In just 24 hours, the Cambodian voters made such a prediction highly unlikely.

Sam Rainsy, leader of the Cambodia National Rescue Party (CNRP), returned from overseas exile in the final days of the campaign. (Reuters photo)

Veteran Cambodia watcher and journalist James Pringle emailed from Cambodia early Monday that, "There is a possibility that Hun Sen will be challenged down the road for the leadership of his party."

It is difficult to overstate the importance of Sunday's vote to Cambodia, and to its neighbours. Mr Hun Sen, a former Khmer Rouge army officer, was installed as national leader by the occupying Vietnamese forces in 1985.

He deserves and usually demands credit as the charismatic - and often popular - leader who turned post-war, post-killing-fields Cambodia into a legitimate nation, which earned its respect at Asean, the United Nations and the World Trade Organisation.

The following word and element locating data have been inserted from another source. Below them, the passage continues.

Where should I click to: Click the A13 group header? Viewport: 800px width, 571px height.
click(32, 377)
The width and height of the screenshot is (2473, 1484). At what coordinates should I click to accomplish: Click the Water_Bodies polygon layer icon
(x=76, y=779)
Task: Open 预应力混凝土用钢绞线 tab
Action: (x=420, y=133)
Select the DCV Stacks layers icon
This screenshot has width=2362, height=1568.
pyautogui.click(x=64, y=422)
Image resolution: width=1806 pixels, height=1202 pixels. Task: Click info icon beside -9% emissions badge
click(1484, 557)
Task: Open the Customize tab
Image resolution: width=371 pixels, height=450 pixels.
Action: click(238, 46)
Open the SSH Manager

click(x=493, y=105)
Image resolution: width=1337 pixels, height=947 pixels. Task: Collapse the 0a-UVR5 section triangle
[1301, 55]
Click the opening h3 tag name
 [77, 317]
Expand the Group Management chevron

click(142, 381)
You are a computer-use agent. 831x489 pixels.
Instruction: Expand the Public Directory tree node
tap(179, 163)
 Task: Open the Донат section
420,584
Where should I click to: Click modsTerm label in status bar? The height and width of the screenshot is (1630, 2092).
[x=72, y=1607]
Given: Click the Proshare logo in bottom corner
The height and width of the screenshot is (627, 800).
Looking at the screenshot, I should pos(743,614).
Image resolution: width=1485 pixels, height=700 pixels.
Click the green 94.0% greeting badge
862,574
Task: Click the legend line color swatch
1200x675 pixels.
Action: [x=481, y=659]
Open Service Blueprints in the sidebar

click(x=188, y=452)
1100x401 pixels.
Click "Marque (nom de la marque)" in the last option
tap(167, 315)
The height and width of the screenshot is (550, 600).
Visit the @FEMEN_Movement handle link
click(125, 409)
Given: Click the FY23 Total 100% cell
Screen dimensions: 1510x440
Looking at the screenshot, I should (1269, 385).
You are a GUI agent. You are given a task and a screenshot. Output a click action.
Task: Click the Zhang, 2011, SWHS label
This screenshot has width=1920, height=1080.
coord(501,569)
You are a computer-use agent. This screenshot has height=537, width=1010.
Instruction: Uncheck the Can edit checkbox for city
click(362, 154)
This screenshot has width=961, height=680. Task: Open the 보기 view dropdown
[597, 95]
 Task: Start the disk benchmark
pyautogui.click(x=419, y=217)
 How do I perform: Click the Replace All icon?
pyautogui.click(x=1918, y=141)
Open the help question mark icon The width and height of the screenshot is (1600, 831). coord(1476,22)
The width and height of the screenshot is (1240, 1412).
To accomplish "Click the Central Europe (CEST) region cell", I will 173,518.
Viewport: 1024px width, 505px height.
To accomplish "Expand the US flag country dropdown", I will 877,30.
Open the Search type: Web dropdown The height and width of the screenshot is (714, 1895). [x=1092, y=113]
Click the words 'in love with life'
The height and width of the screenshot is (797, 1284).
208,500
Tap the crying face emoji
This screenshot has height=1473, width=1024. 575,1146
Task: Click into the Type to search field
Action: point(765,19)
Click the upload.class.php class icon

But the dark side he revealed as a Khmer Rouge soldier also showed. Now 60, Mr Hun Sen has trampled on human rights and quashed political dissent, including with tanks. His attempt to destroy Mr Sam Rainsy's political career has spanned almost 20 years.

In recent years, Mr Hun Sen has increased his claim to the "strongman" title, but often through brutality, insensitivity or worse.

His infamous campaigns to evict poor Cambodians from their land and award 99-year leases to big companies from Russia, China and South Korea have brought strong criticism. Indeed, boardrooms in those countries will be humming today with worry that the Sam Rainsy-led opposition could already be hatching plans to recover those lands. During the campaign, Mr Sam Rainsy personally made an election pledge to cancel all such leases if he were elected.

In addition, "It's a pity that Hun Sen had ordered the destruction of some major forests in the last months in Ratanakiri and Mondulkiri, along the Vietnamese border," said Mr Pringle. It could be more than a pity, but also an issue that brings even more blowback by Mr Hun Sen's political enemies in coming weeks and months.

Foreigners, including in Thailand, must temper their enthusiasm for the huge advance for Cambodian democracy.

The Rescue Party exploits the nationalist and often xenophobic side. While analogies are always inexact, it invites comparison with radical nationalists in Thailand such as the Thai Patriot Network, which welcomes confrontation and conflict along the Cambodian border.

During the election campaign, Mr Sam Rainsy and his top election aides - most of them headed to parliament - attacked foreigners and foreign interests in almost every local speech.

In particular, virtually every top member of the CNRP refers off-handedly to Vietnamese, including residents of Vietnamese nationality, as yuon, a strong, offensive and historically loaded ethnic slur highly resented by the Vietnamese.

(The same word, usually spelt "yuan" is known in Thai, and was frequently used as recently as the mid-1990s.)

During the campaign, Mr Hun Sen's supporters and party repeatedly called attention to the xenophobic undertones of the CNRP. Rescue Party candidates and supporters mocked them as servants of Vietnam, supposedly giving away territory to Hanoi in the guise of a commission currently trying to demarcate the border between the two countries.

Savath Pou, a survivor of the killings fields and human rights activist based in Australia, wrote last Friday that he feared an actual civil war, led by the two dominant political parties, with racial politics as the cause.

"When the CPP says they are Khmer, voted in by Khmers and working for Khmers, the CNRP says that all of the CPP's leadership and their supporters are yuon (Vietnamese) that they work for yuon, and are under the still firm control of the yuons," he wrote.

While the Rescue Party rhetoric against Thailand was muted, its symbolic victory on Sunday will result in new and stronger positions against Thailand in border disputes, particularly those affecting the Preah Vihear temple grounds at the Si Sa Ket border.

His election setback weakens almost all of Hun Sen's political policies, and that includes his attempts in the past two years go maintain a stable and positive relationship with Thailand, under the Pheu Thai Party of his old "friend", Thaksin Shinawatra.

Mr Hun Sen has emerged from Sunday's election a weaker leader, and never again will be seen as a true strongman, no matter which way his country may now turn.

But that may only make him more dangerous.

A strongman could invited Mr Sam Rainsy back from foreign exile, "request" that King Norodom Sihamoni pardon him for the (imaginary) crimes. A strongman can afford to be magnanimous, handing out favours even to political opponents.

A weakened leader no long able to trust his political organisers and voters is a prime minister of a different sort. The man who used coups, violence, military attacks and unspeakable dirty tricks to earn the title of strongman could easily revert.


Alan Dawson is a former United Press International bureau chief who covered Indochina conflicts for more than 20 years.